| EXERCISE DESCRIPTION |
List every line in this data where the string "Select" occurs.

(Saved data entries)
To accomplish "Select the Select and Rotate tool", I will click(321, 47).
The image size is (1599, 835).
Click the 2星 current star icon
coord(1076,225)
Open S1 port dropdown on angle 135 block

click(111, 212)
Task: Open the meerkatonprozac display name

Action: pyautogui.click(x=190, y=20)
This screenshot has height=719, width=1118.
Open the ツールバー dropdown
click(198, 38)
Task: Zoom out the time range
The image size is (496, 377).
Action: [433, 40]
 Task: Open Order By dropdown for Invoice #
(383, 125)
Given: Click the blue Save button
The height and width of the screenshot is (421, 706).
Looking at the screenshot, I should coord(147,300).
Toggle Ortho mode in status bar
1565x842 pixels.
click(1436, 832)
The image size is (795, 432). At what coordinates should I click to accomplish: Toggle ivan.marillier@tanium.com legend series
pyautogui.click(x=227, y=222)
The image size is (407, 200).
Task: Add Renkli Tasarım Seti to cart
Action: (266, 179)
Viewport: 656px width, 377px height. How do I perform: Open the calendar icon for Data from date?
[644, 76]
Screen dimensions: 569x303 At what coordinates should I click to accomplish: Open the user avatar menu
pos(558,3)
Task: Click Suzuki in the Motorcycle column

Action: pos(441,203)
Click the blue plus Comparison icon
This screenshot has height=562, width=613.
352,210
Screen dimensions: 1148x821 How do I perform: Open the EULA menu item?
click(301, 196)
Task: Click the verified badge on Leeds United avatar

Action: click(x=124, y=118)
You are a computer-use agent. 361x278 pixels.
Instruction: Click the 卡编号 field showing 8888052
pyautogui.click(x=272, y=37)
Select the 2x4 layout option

| RESULT |
To accomplish "Select the Select and Rotate tool", I will click(321, 47).
Select the 2x4 layout option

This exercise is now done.